制裁違反容疑の北朝鮮国籍者の身柄を米国に引き渡したマレーシアに対し、北朝鮮が「外交関係を断絶する」と宣言した。米国に向けても「代価を支払うことになるだろう」と警告した。
北朝鮮外務省は19日、朝鮮中央通信を通じて発表した「不義は正義の峻厳な審判を免れない」と題した声明で、「マレーシア当局は罪のない我々の公民を『犯罪者』と罵倒し、ついには米国に強圧的に引き渡すという容認できない犯罪行為を犯した」と指摘した。続いて「特大型の敵対行為を敢行したマレーシアとの外交関係を断絶することを宣言する」と明らかにした。
北朝鮮がいう「罪のない公民」とは、最近マレーシアが米国に身柄を引き渡した北朝鮮人事業家ムン・チョルミョン氏と推定される。米連邦捜査局(FBI)は2019年5月、ムン氏が対北朝鮮制裁を違反して酒や時計などのぜいたく品を北朝鮮に送り、幽霊会社を通じてマネーロンダリング(資金洗浄)をしたとして、マレーシア側に身柄引き渡しを要請していた。これを受け、マレーシア当局はムン氏をクアラルンプール郊外のマンションで逮捕した。そして同年12月、マレーシアの裁判所はムン氏の身柄引き渡しを承認した。

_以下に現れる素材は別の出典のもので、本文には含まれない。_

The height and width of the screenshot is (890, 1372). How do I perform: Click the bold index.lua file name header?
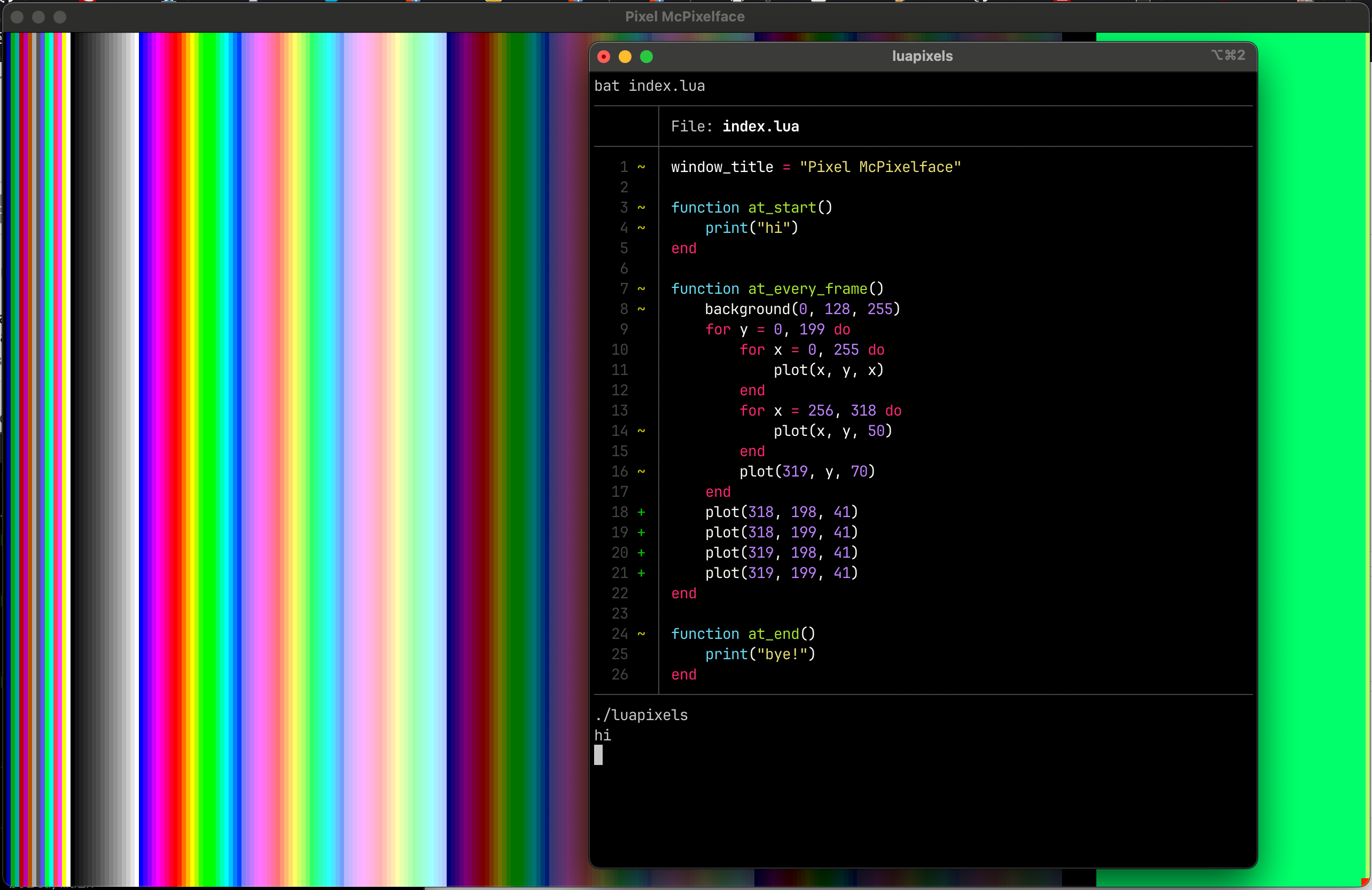760,126
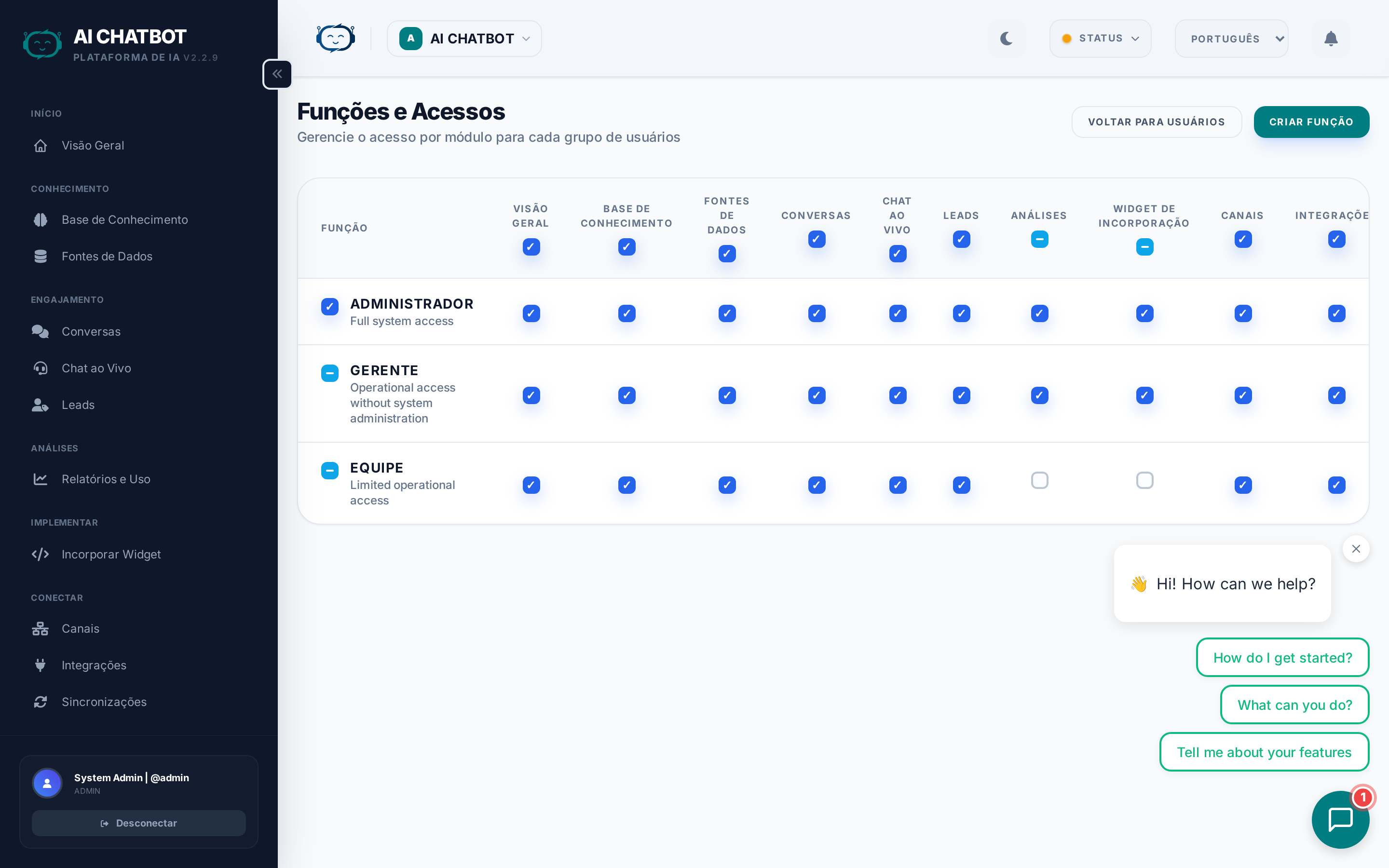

ムン氏は容疑を否認し続け、裁判所に身柄引き渡し決定の無効化を要請したが、マレーシア最高裁は今月9日、最終的にムン氏の要請を棄却し、米国への引き渡しを確定した。米外交専門誌ザ・ディプロマットは当時の報道で「史上初めて北朝鮮国籍者が制裁違反などの容疑で米国に引き渡されることになった」とし「北朝鮮が東南アジアなど海外で続けている不法行為に対し、制裁を強く適用する先例になるだろう」と分析した。ムン氏は判決後、実際に米国に引き渡されたことが把握された。
北朝鮮外務省はこの日の声明でマレーシア当局の判決について「とんでもないねつ造であり、完全な謀略」と主張した。外務省は「問題となった我々の公民は長年シンガポールで合法的な対外貿易活動に従事してきた幹部」とし「裁判では我々の代表部と弁護士側が繰り返し『不法資金洗浄の証拠』提示をマレーシア司法当局に強く要求したが、立証できるような物質的証拠は一度も示されなかった」と主張した。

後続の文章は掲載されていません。